Imagine the Rose Parade mixed with the Fourth of July, throw in a major bonfire, multiply that by 5 and you might have a slight idea of what its like to be in Valencia for the one of a kind celebration of Fallas.
Fallas, derived from the Latin word fax which means torch, is a weeklong festival celebrating all things fire. The tradition is related to the Latin custom of lighting fires to welcome spring. In Valencia a large portion of the population were carpenters and they began to burn their scraps of woodworking during these spring equinox parties. As Christianity's strong hold began to be felt in Valencia the fires were coordinated with a celebration of St, Joseph the patron saint of carpenters. Today March 19, St. Joseph's day, marks the culmination of five days of parties, parades and pyrotechnics.

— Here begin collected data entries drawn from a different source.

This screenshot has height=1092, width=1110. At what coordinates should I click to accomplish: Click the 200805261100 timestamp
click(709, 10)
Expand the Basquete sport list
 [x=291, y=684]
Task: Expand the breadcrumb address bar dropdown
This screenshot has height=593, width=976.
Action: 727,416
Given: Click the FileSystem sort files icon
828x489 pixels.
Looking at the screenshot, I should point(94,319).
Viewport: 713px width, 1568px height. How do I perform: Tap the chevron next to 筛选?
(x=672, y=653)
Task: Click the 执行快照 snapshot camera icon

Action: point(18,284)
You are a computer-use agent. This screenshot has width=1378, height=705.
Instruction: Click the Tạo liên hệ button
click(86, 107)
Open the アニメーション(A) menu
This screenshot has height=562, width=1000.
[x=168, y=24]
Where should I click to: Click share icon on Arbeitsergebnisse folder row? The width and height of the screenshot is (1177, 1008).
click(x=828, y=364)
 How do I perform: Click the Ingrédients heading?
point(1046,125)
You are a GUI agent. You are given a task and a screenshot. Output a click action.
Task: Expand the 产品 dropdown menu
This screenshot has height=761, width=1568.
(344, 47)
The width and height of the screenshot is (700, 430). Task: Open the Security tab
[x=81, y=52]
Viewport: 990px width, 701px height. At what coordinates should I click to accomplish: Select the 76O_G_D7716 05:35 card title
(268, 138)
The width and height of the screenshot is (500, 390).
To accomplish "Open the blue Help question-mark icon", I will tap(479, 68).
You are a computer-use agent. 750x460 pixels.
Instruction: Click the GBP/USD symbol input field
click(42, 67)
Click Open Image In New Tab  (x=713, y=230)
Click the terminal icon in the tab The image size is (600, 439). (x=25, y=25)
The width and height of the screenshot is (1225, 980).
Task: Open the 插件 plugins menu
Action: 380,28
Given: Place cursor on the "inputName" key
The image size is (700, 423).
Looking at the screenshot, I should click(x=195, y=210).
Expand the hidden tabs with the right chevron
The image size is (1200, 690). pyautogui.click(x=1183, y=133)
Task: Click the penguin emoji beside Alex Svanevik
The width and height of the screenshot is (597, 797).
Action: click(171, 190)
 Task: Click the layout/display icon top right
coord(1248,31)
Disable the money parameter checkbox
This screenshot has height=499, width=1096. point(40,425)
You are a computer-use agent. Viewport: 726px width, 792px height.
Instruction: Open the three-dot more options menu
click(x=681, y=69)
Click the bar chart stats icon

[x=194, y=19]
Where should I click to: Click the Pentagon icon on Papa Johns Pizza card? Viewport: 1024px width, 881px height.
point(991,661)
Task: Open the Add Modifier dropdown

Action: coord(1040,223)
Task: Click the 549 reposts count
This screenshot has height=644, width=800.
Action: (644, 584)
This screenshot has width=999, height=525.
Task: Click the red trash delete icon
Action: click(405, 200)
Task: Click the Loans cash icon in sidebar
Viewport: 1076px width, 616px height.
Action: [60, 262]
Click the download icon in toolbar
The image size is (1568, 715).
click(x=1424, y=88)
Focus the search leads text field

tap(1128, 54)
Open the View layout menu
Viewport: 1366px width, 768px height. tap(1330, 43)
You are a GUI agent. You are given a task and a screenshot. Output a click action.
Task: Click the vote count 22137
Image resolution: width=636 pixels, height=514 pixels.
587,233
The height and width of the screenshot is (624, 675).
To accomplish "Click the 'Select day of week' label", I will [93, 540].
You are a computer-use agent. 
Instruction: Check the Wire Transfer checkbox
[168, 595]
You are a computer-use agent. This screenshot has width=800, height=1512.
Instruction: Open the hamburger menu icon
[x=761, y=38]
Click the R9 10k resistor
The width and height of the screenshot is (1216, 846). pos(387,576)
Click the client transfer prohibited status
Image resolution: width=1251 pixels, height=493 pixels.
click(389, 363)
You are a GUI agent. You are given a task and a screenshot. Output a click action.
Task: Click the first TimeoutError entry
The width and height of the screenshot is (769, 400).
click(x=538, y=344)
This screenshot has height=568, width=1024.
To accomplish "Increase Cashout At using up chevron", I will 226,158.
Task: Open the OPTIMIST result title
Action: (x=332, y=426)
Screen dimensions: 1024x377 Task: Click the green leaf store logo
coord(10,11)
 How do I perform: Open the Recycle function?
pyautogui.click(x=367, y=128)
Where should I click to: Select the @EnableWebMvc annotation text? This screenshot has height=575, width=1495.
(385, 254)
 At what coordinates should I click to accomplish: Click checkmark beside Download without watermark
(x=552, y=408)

Children, teens and elderly alike roam the streets lighting firecrackers that sound like mini-bombs. Neighborhoods put on daily displays of firework shows complete with bands and processions of people dressed in their Medieval finery.
All times of the night and day bangs, booms and burst can be heard all around you. The old scrap wood has given way to elaborate works of art towering high above the heads of the excited spectators as they scurry from fallera to fallera to witness the remarkable work that took nearly a year to make and will burn in less than an hour.
Every afternoon at 2pm city hall has a mescleta, a huge fireworks show, and on the last day the mescleta is on steroids. My 7 year old said it perfectly "it felt like the end of the world!" The experience was unreal. For a few minutes the sky filled with smoke and flashes of red orange and green, stars sprinkled down on us and the noise was deafening. The engery of the huge crowd was palpable as the intensity of the fireworks increased. The excitement rose and grew until it felt like the city exploded into a huge wave of smoke and dust covering the area and the crowd went wild with applause. At the height of it all my 10 year old was screaming with sheer joy and excitemnet and we could not even hear him.
In the wee hours of the morning on the 19 is La Crema, the burning. The smaller fallas are doused in gasoline and burned earlier to the squeals and cheers of the youngest Fallas fans.
The grand beauties are saved for the end and go up in glorious flames. It was heartbreaking and beautiful to watch.